Author | : Benjamin Schupmann |
Publisher | : Oxford University Press |
Total Pages | : 232 |
Release | : 2017-11-17 |
Genre | : Law |
ISBN | : 0192509314 |
Download Carl Schmitt's State and Constitutional Theory Book in PDF, ePub and Kindle
Can a constitutional democracy commit suicide? Can an illiberal antidemocratic party legitimately obtain power through democratic elections and amend liberalism and democracy out of the constitution entirely? In Weimar Germany, these theoretical questions were both practically and existentially relevant. By 1932, the Nazi and Communist parties combined held a majority of seats in parliament. Neither accepted the legitimacy of liberal democracy. Their only reason for participating democratically was to amend the constitution out of existence. This book analyses Carl Schmitt's state and constitutional theory and shows how it was conceived in response to the Weimar crisis. Right-wing and left-wing political extremists recognized that a path to legal revolution lay in the Weimar constitution's combination of democratic procedures, total neutrality toward political goals, and positive law. Schmitt's writings sought to address the unique problems posed by mass democracy. Schmitt's thought anticipated 'constrained' or 'militant' democracy, a type of constitution that guards against subversive expressions of popular sovereignty and whose mechanisms include the entrenchment of basic constitutional commitments and party bans.

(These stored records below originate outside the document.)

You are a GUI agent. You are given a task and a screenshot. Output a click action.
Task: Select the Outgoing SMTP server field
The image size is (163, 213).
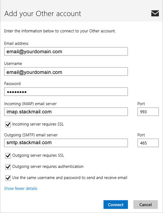point(66,143)
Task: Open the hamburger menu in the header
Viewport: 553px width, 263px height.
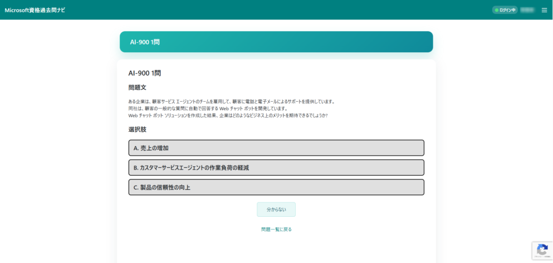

Schmitt's state and constitutional theory remains important: the problems he identified continue to exist within liberal democratic states. Schmitt offers democrats today a novel way to understand the legitimacy of liberal democracy and the limits of constitutional change.
Author | : Michael Marder |
Publisher | : Bloomsbury Publishing USA |
Total Pages | : 203 |
Release | : 2010-07-15 |
Genre | : Political Science |
ISBN | : 0826434088 |
Download Groundless Existence Book in PDF, ePub and Kindle
Groundless Existence discusses the implicit phenomenological and existential foundations of Schmitt's political philosophy. The book's unique contribution lies in its claim that Schmitt decisively breaks with the metaphysical tradition and predicates the political on the 'groundless' categories of existence, including risk, decision, and agonism. This argument is substantiated by both tacit and explicit existentialist and phenomenological underpinnings of Schmitt's work, discussed here for the first time in book form.The book provides an insight into the implications of Schmitt's thought reconceptualized in the light of contemporary political developments. An essential text for anyone interested in the political theory of Carl Schmitt, it offers a new reading of Schmitt's work against the double background of phenomenology and existentialism.